> **Selected text**
= Beginning of Section =

A finding in Pensar Apex represents a confirmed security vulnerability discovered during penetration testing. Findings include detailed evidence, proof-of-concept exploits, impact analysis, and remediation guidance. Pensar Apex uses a sophisticated deduplication system to prevent reporting the same vulnerability multiple times, even when multiple agents test the same target concurrently.

Finding Structure

Each finding is a JSON document with this structure: 
export type Finding = {
  /** Short, descriptive title */
  title: string;
  
  /** Severity level */
  severity: "CRITICAL" | "HIGH" | "MEDIUM" | "LOW";
  
  /** Detailed description of the vulnerability */
  description: string;
  
  /** Business and technical impact */
  impact: string;
  
  /** Evidence demonstrating the vulnerability */
  evidence: string;
  
  /** The affected endpoint or URL */
  endpoint: string;
  
  /** Path to the proof-of-concept script */
  pocPath: string;
  
  /** How to fix the vulnerability */
  remediation: string;
  
  /** External references (CVEs, articles, etc.) */
  references?: string;
  
  /** Description of the tool call that discovered this */
  toolCallDescription?: string;
};

Example Finding

{
  "title": "SQL Injection in User Search Endpoint",
  "severity": "CRITICAL",
  "description": "The /api/users/search endpoint accepts a 'query' parameter that is directly interpolated into a SQL query without sanitization or parameterization. An attacker can inject arbitrary SQL to read, modify, or delete database contents.",
  "impact": "An unauthenticated attacker can extract the entire user database, including password hashes, email addresses, and personal information. They can also modify or delete data, potentially taking over administrator accounts or causing data loss.",
  "evidence": "Injecting ' OR '1'='1 into the query parameter returned all users in the database (1,247 records). Injecting '; DROP TABLE users; -- caused a 500 error indicating SQL execution.",
  "endpoint": "https://example.com/api/users/search?query=test",
  "pocPath": "pocs/sql-injection-user-search-1234567890.py",
  "remediation": "1. Use parameterized queries or an ORM to prevent SQL injection\n2. Implement input validation and sanitization\n3. Apply principle of least privilege to database user\n4. Enable WAF rules to detect SQL injection attempts\n5. Conduct security code review of all database query construction",
  "references": "OWASP Top 10 2021 - A03 Injection\nCWE-89: SQL Injection\nhttps://portswigger.net/web-security/sql-injection",
  "toolCallDescription": "document_vulnerability"

= End of Section =

> **Exercise prompt**
Update the text on Pensar Apex findings, starting at "A finding in" and ending after "same target concurrently.", with "penetration testing" changed to "security testing". The rows below the text come from a separate source.

> **Given records**

= Beginning of Section =

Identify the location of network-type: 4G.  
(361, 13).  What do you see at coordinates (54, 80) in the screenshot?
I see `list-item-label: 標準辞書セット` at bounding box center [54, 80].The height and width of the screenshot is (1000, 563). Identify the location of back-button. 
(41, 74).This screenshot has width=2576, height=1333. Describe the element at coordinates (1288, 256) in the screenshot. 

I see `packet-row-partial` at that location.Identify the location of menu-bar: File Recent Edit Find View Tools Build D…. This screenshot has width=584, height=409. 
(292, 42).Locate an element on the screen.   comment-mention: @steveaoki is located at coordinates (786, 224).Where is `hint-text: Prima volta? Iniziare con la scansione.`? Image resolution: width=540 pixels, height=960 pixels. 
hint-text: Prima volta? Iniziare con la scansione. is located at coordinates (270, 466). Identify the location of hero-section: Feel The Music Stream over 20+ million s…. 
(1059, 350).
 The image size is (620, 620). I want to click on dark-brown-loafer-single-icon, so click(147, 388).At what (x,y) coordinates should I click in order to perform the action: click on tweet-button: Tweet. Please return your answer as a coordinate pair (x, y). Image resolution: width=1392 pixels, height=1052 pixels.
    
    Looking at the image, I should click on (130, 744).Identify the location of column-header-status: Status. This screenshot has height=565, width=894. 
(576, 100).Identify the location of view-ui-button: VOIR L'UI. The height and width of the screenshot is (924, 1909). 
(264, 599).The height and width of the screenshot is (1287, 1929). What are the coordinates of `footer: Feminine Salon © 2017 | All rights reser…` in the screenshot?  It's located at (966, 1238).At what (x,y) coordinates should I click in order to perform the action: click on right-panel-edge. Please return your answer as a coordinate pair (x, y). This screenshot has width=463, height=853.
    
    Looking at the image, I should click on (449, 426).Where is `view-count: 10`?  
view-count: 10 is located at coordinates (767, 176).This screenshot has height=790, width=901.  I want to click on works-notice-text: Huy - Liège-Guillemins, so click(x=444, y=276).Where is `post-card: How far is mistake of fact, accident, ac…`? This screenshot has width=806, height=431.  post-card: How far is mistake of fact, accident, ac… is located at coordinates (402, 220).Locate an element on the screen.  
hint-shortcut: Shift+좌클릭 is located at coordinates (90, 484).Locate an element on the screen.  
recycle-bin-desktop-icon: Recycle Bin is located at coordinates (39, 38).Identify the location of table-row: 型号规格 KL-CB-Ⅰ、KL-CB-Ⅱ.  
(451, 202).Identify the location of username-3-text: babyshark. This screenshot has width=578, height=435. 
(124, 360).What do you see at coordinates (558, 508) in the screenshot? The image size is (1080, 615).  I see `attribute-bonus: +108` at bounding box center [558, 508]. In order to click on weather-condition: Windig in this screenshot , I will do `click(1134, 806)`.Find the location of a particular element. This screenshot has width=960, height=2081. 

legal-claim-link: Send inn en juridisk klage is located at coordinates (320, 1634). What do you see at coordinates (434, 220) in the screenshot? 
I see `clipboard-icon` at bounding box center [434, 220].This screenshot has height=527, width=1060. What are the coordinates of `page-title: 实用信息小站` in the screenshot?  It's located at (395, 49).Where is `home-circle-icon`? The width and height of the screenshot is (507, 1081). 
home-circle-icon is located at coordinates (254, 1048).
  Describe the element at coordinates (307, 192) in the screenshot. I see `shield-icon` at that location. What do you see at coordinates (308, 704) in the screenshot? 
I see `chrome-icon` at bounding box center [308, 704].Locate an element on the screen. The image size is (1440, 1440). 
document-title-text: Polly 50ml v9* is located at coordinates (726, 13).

= End of Section =

> **Output of the task**
A finding in Pensar Apex represents a confirmed security vulnerability discovered during security testing. Findings include detailed evidence, proof-of-concept exploits, impact analysis, and remediation guidance. Pensar Apex uses a sophisticated deduplication system to prevent reporting the same vulnerability multiple times, even when multiple agents test the same target concurrently.